Esswein steht exemplarisch für Herthas Probleme bei der Transferpolitik. Einen Spieler, der schnell und torgefährlich ist wie Timo Werner von RB Leipzig kann sich der Verein einfach nicht leisten. Werner hätten die Berliner im vergangenen Sommer nämlich auch liebend gerne geholt. Oder wenigstens Balasz Dzsudzsak, den Kapitän der ungarischen Nationalmannschaft. Beide waren nicht zu finanzieren.

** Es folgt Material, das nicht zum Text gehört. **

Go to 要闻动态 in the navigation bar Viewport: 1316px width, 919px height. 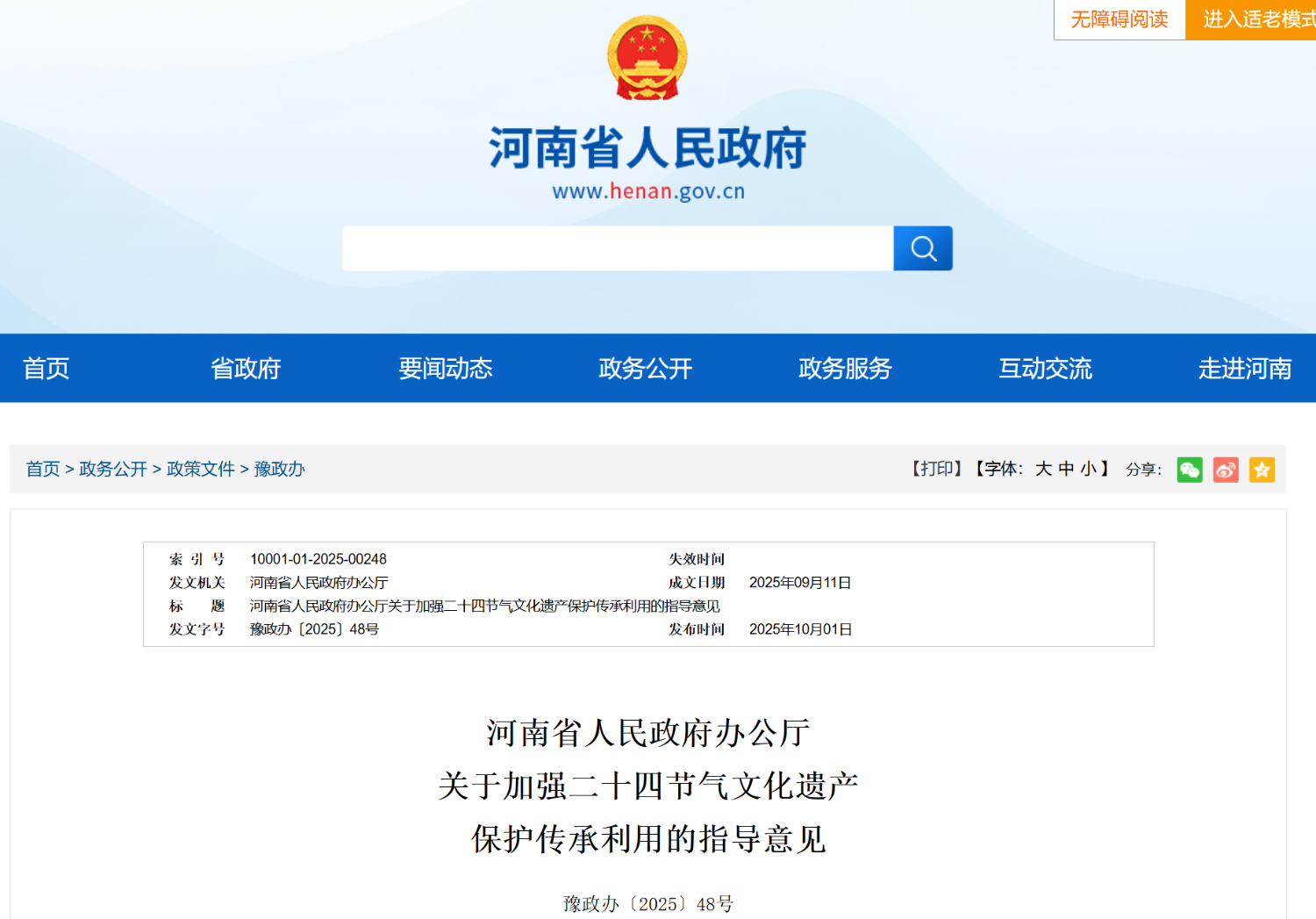point(446,369)
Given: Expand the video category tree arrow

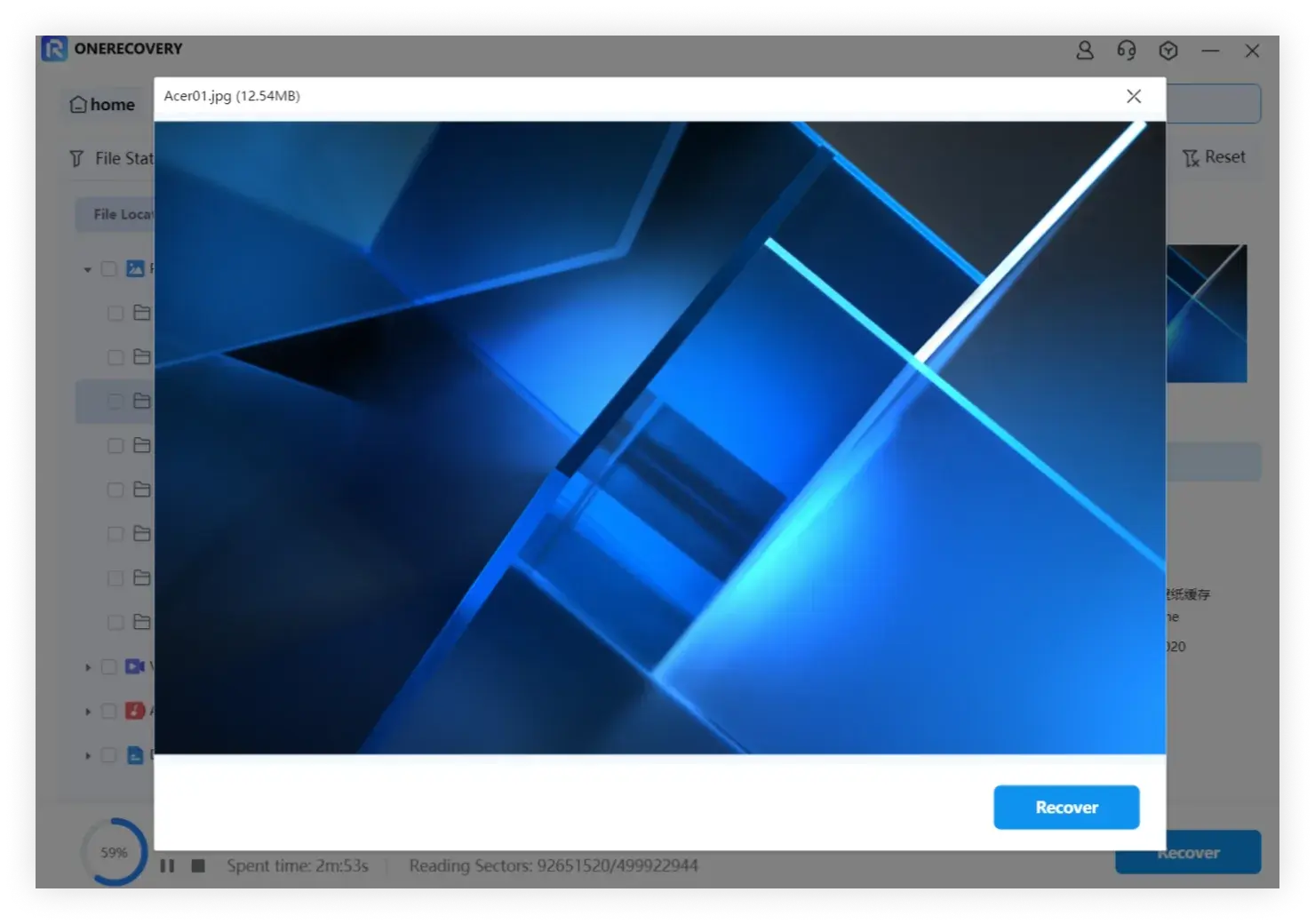Looking at the screenshot, I should [87, 667].
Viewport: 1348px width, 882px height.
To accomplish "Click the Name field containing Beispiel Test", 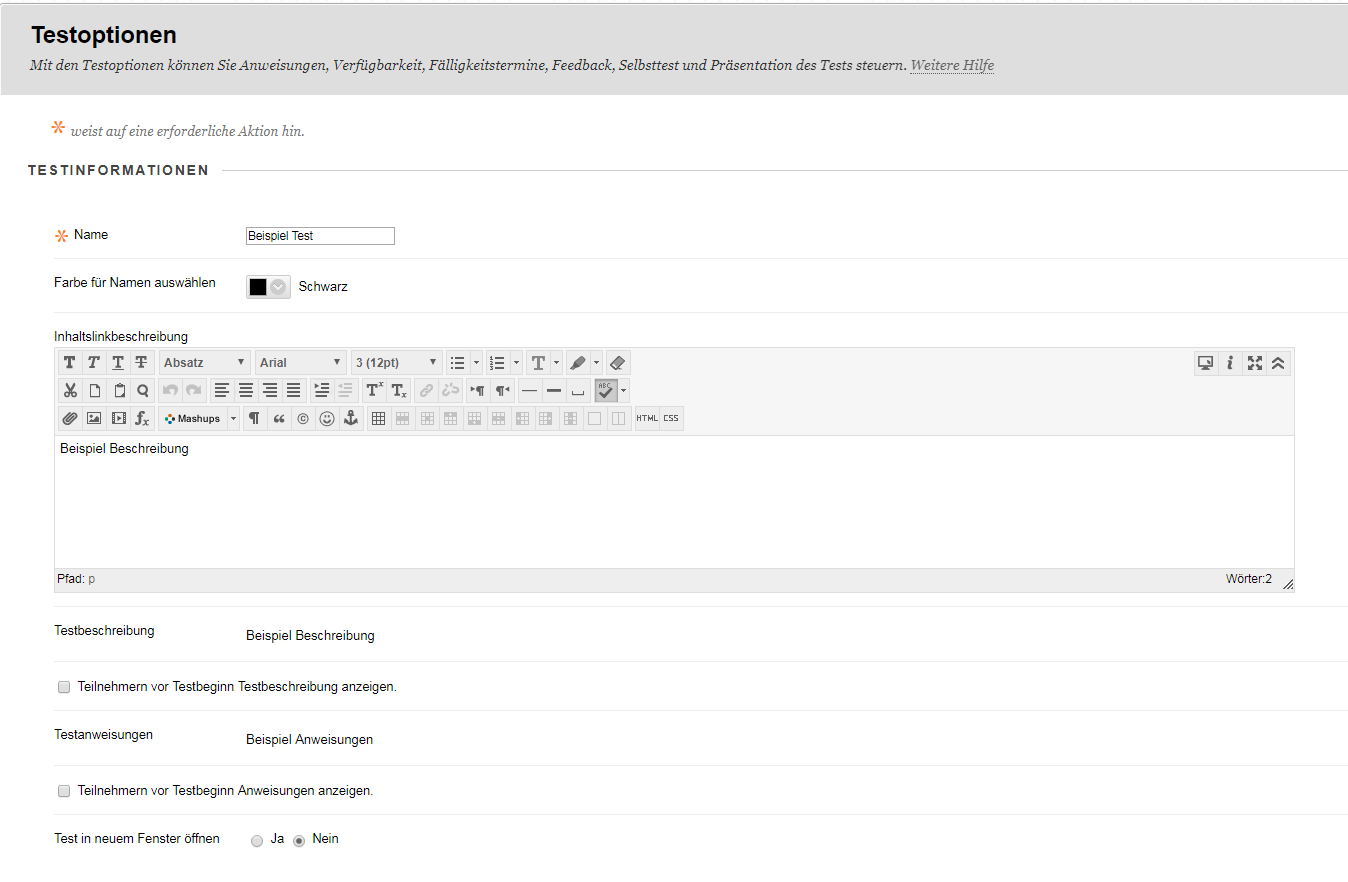I will (x=320, y=236).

Hertha muss auch künftig Abstriche machen
Hertha muss Abstriche machen – und hoffen, dass in einem Spieler mehr steckt, als andere bisher in ihm gesehen haben. Manchmal geht das gut, wie vor zwei Jahren bei Vedad Ibisevic, der dem VfB Stuttgart, dem späteren Absteiger, nicht mehr gut genug war. Oder bei Mitchell Weiser, der bei den Bayern Gefahr lief, als ewiges Talent abgestempelt zu werden, und erst bei Hertha bewiesen hat, dass sehr viel mehr in ihm steckt. Manchmal aber geht es auch nicht so gut. Von den drei Spielern, die Hertha im vergangenen Sommer geholt hat – Esswein, Allan, Ondrej Duda –, hat, aus unterschiedlichen Gründen, bisher keiner die Mannschaft entscheidend vorangebracht. Aber was nicht ist, kann ja noch werden. „Er kriegt die totale Unterstützung“, sagt Co-Trainer Rainer Widmayer über Alexander Esswein. „Er muss nur dran bleiben.“
Für Hertha wird es erst einmal keine Alternative zu diesem Weg geben. Auch wenn die Berliner dank des neuen TV-Vertrags deutlich höhere Fernseheinnahmen zur Verfügung haben werden, deutet bisher nichts darauf hin, dass sie in diesem Sommer eine Transferoffensive starten werden – unabhängig davon, ob sie sich in den noch ausstehenden Spielen bei Darmstadt 98 am Samstag und gegen Bayer Leverkusen die Qualifikation für die Europa League sichern. Nicht mal Gerüchte gibt es bisher. Frühe Abschlüsse sind daher wieder nicht zu erwarten; eher wird es so laufen wie in den vergangenen Jahren, als Trainer Dardai immer noch auf neue Spieler warten musste, als die Vorbereitung längst begonnen hatte. Sein Assistent Widmayer hat vor kurzem mal den Namen Vincenzo Grifo ins Spiel gebracht, mit dem er einst in Hoffenheim zusammengearbeitet hat. Grifo ist mit elf Assists der viertbeste Vorlagengeber der Bundesliga. Er wird wohl zu Borussia Mönchengladbach gehen.